Lunch is sent out to us and consists of generous bento boxes filled with a variety of tasty items, a different selection each day. (Note to Haiti vols: so far, we haven't had the same menu twice.) For the last couple days, we've been invited in to the local neighborhood center to eat at table and have hot soup, tea, and a siesta.

Here are some pictures. Sorry that they're all mixed up but Google's blogger software really sucks when it comes to arranging pictures.

Add ImageAll Hands Sakari Base

Canal Work

Break Time
Community Center: Our Lunch Spot
Canal Work
I-beam Shows Force of the Tsunami
Gathering the Tools


Waiting to Leave
Working the Canals


Lunch

Cars are Totally Mangled

Clearing Ditches

Wednesday, June 1, 2011

Planes, Trains, Automobiles (and Buses)

This was quite a marathon trip. We haven't done anything this complicated since Bangladesh.

We left home at 3:00am to take a taxi to the airport in Boston. After a short flight to NY, we left on American Airlines for a thirteen hour flight to Tokyo. Bused to the other terminal to find the cell phone rental company. Since we had booked the express train to Tokyo Station and missed the earlier departure, we waited a couple hours for the next train.

At Tokyo Station, we met up with old friend Junji Mitobe whom we hadn't seen in 25 years. We had dinner with him but were so tired that we totally forgot to take a picture.

We had reserved for an overnight express bus to the northern city of Morioka and had to wait in Tokyo Station sitting on our luggage (no apparent waiting rooms or benches there) for another three hours. We found where the bus stops (on a rainy street corner a few blocks from the station) and boarded. Unlike Haiti, where people ride in decommissioned US school buses, six people across, we had first-class seats that reclined and had privacy hoods so you could sleep. Quite luxurious.

At Morioka Station

Arrived in Morioka at 5:30 AM and found the stop for the local buses. Met another All Hands volunteer, Yaron from Israel/Miami). After another three hour wait, we started the final leg to Ofunato on the coast. After two days of traveling, we got off the bus a couple blocks from our base in the Sakari section of Ofunato and started walking in the wrong direction. Three people in a truck spotted three disoriented-looking gringos and got out to point the way for us.

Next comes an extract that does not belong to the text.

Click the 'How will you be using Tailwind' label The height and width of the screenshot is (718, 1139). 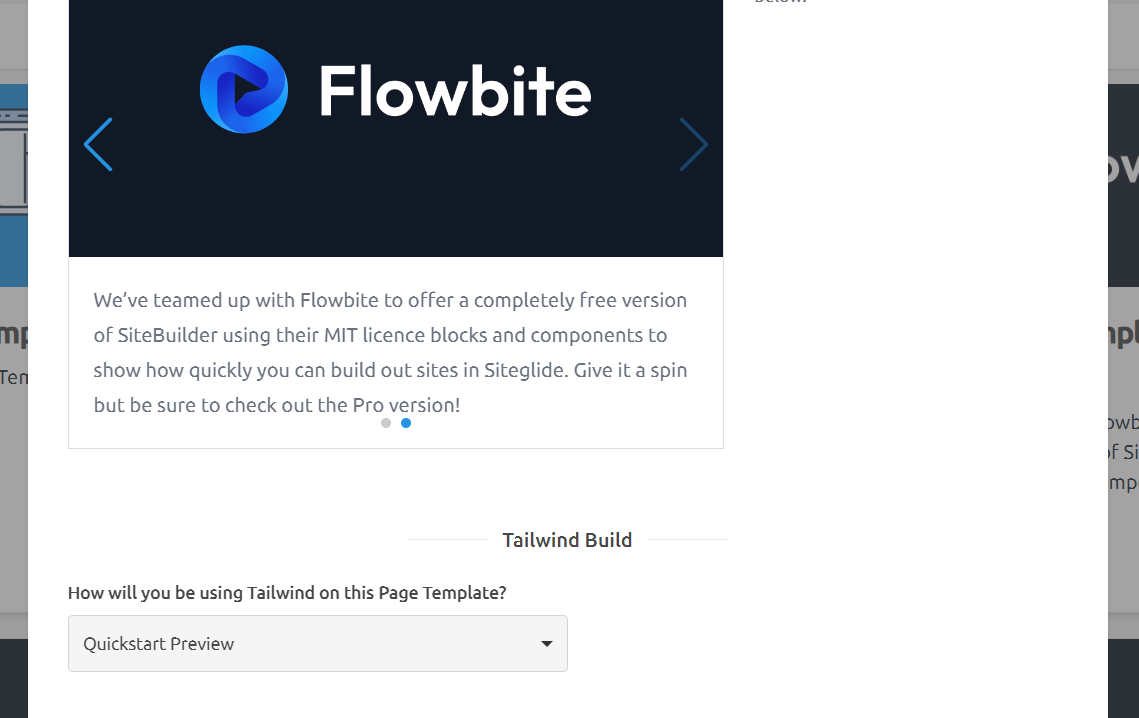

A few minuted later we were being briefed by Jess UK, fed a nice lunch, and went off to the trenches (literally) to work. More rain.

Relaxing at Sakari Base
After work, we had dinner at Sakari base and got the All Hands shuttle bus to our living annex located a couple miles away at the Fukushinosato Center. Safely located up in the hills away from the tsunami zone, this is a modern rehab facility located in a civic complex.

Map of Civic Complex
Entrance to Fukushinosato Center
Out of consideration for the All Hands volunteers in Haiti who may be reading this, we will refrain at this time from describing the luxuries available there (Hint: hot tub and heated toilet seats.)

We commute each day to Sakari base and then to our project locations throughout the town of Ofunato and neighboring Rikuzentakata. You may have seen footage of these places on tv already.